━━━━━ Rows
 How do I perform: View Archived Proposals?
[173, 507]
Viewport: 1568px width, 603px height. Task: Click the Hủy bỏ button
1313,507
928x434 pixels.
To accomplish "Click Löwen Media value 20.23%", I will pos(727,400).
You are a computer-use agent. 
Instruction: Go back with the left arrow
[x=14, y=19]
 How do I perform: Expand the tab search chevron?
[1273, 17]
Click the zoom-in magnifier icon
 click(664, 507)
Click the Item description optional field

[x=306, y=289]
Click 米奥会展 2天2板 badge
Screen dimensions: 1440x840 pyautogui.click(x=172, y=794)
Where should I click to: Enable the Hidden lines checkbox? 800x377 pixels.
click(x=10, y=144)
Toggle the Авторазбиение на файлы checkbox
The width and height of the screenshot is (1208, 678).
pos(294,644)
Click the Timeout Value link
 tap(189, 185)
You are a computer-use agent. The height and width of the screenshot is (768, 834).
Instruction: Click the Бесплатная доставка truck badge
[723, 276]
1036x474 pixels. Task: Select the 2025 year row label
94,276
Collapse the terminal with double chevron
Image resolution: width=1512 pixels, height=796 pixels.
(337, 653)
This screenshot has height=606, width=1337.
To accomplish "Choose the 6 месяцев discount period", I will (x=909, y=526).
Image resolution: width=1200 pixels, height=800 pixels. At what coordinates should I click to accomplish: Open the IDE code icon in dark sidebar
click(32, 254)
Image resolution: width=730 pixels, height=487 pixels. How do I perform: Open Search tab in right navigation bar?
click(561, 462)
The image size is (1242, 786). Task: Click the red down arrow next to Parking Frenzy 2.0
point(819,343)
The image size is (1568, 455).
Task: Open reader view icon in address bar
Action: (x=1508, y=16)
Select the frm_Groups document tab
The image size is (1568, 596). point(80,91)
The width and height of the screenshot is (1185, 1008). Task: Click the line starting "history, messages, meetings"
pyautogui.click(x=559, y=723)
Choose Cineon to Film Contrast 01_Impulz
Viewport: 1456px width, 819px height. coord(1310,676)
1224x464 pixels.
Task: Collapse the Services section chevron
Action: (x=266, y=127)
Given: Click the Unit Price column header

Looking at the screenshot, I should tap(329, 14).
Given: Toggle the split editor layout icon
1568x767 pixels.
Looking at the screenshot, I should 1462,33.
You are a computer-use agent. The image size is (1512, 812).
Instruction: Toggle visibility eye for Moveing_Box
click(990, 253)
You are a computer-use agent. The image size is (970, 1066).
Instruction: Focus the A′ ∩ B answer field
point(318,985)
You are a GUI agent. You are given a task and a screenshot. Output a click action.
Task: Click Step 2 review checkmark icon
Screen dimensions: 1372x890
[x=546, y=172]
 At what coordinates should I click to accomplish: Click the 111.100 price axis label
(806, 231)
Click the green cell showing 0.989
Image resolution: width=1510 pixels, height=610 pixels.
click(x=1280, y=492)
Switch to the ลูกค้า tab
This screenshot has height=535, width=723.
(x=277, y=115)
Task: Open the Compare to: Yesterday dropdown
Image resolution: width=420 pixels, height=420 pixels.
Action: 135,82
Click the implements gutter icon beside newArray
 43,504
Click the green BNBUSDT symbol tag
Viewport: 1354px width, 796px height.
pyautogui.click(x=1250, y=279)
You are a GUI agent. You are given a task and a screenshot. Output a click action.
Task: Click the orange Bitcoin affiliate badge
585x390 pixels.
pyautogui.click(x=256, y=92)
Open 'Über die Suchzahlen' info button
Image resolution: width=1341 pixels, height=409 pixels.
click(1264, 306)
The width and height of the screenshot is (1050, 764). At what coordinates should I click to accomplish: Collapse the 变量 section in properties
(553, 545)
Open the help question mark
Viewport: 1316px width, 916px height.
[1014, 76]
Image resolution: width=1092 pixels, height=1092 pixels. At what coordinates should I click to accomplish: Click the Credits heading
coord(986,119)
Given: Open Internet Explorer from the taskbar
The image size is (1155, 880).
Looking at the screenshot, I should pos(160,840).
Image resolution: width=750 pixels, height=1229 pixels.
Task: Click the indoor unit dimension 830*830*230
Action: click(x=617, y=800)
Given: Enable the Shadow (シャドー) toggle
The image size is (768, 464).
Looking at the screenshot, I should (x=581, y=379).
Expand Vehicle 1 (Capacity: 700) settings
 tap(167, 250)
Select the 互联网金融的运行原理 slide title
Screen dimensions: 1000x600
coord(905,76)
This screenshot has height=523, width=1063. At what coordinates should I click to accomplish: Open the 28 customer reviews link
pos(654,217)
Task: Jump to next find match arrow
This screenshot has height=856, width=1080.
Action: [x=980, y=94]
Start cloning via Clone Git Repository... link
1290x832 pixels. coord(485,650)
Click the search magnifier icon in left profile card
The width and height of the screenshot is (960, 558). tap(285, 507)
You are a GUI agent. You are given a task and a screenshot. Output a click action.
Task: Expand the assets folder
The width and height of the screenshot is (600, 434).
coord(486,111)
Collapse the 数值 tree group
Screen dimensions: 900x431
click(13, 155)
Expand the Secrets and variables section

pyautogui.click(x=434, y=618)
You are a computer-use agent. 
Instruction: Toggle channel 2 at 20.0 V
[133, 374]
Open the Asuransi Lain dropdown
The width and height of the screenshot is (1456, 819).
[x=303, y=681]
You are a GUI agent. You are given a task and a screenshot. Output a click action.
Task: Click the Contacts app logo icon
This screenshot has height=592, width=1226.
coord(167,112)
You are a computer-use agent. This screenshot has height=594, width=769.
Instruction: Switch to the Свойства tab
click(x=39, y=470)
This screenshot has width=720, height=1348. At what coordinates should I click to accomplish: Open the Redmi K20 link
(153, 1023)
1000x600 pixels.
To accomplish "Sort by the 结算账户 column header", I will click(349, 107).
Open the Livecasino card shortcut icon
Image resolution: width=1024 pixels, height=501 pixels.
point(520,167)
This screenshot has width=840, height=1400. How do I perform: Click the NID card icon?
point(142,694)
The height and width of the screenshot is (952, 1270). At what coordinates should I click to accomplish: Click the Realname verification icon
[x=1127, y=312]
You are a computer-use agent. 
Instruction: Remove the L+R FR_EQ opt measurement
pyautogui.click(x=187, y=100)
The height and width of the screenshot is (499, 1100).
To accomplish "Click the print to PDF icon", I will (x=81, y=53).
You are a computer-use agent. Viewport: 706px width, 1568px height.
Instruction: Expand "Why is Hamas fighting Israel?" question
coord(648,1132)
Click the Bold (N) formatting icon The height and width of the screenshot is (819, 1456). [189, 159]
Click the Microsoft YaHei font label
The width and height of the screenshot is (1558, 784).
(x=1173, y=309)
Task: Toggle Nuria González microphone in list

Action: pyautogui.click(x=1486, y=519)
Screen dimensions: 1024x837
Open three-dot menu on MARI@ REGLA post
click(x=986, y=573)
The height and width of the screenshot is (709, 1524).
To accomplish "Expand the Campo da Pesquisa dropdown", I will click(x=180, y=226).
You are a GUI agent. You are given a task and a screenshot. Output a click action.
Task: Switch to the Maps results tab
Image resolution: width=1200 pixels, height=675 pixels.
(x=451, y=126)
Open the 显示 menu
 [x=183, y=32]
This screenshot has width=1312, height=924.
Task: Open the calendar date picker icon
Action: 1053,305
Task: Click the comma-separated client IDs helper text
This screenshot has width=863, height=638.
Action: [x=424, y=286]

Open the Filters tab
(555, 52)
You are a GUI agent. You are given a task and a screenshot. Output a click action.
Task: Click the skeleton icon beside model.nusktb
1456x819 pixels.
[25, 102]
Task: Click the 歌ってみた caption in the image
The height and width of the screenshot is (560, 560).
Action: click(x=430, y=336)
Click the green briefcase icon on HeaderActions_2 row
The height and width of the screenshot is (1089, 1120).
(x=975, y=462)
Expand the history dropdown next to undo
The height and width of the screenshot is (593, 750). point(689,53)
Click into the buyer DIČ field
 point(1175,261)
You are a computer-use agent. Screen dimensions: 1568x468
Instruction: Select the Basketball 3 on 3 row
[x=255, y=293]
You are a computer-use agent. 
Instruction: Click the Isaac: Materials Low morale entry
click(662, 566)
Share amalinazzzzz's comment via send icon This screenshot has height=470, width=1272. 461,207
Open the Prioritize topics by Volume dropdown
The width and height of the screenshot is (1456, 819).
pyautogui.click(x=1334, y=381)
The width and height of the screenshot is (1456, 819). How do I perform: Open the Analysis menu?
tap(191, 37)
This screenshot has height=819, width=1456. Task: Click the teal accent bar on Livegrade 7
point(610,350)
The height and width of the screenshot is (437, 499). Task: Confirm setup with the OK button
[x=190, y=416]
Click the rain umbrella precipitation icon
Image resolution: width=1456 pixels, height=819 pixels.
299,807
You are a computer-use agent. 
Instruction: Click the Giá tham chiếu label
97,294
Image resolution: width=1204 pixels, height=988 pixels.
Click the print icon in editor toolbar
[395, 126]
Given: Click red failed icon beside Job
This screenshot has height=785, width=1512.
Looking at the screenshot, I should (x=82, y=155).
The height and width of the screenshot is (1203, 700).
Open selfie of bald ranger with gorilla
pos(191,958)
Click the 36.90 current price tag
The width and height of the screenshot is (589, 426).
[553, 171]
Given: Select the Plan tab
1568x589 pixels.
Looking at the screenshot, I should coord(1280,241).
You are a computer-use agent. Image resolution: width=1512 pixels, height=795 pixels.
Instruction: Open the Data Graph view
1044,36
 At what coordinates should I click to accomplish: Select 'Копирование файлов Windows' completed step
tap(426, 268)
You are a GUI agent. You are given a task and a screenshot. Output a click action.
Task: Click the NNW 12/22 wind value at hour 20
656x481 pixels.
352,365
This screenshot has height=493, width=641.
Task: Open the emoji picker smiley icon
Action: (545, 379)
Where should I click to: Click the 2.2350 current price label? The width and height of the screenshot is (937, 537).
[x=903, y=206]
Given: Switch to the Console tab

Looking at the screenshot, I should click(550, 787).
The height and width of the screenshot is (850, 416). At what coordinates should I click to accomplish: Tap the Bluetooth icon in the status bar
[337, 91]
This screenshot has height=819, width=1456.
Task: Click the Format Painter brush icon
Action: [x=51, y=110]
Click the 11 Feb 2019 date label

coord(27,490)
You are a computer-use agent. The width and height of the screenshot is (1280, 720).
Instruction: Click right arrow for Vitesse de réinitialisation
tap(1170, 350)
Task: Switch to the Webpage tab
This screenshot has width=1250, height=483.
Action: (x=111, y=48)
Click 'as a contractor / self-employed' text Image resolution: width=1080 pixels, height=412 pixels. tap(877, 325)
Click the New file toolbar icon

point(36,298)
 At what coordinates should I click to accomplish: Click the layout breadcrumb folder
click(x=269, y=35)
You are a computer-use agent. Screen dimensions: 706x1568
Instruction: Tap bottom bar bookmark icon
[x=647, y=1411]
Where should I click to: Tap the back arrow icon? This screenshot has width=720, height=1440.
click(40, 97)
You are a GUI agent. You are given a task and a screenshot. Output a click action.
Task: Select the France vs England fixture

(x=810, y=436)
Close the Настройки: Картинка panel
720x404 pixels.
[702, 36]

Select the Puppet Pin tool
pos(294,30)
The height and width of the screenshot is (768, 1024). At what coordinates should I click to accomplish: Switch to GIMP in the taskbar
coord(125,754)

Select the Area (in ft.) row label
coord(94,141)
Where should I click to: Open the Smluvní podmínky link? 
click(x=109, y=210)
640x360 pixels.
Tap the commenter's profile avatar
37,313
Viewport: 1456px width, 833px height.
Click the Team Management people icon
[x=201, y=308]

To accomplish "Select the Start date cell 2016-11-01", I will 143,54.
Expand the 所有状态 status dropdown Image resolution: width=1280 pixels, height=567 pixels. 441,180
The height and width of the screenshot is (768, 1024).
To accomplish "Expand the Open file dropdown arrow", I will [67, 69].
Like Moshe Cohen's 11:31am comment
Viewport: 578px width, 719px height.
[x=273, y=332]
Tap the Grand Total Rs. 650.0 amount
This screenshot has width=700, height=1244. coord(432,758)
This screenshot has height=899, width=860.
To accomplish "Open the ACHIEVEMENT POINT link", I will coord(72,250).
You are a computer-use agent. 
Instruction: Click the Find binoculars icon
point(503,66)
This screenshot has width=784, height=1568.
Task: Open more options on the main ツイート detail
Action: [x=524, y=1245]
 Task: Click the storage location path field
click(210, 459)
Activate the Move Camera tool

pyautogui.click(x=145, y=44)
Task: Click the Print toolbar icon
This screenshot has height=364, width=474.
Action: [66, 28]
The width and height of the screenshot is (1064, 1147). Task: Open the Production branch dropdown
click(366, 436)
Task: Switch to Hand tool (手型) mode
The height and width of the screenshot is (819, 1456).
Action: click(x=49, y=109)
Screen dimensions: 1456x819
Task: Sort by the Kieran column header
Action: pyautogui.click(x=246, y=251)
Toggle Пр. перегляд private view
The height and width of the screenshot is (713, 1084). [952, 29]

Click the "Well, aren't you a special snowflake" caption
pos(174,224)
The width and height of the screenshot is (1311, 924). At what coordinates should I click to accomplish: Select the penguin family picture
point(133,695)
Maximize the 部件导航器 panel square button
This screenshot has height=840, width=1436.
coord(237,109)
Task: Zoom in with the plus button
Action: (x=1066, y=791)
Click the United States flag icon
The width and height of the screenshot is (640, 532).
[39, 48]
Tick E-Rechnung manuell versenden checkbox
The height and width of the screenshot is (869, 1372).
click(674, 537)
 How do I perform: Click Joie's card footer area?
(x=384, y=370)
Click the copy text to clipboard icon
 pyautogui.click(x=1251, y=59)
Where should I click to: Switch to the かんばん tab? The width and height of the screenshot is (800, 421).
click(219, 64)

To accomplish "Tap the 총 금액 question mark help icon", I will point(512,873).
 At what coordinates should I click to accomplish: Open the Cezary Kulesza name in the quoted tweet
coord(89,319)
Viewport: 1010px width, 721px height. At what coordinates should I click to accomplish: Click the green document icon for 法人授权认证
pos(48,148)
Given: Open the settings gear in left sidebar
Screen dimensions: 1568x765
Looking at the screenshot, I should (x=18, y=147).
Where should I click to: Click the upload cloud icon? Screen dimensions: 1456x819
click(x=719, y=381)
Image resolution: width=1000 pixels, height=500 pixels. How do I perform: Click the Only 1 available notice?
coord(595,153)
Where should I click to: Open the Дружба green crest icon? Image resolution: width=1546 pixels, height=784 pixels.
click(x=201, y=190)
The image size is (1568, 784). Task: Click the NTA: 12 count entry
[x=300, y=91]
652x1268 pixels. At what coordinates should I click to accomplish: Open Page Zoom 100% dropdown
━━━━━━━━━━
Work to do » Locate each line in the items above that contains the string "column", treating uppercase and lowercase as different, and copy those lines.

Result of this task »
Given: Click the Unit Price column header
To accomplish "Sort by the 结算账户 column header", I will click(349, 107).
Task: Sort by the Kieran column header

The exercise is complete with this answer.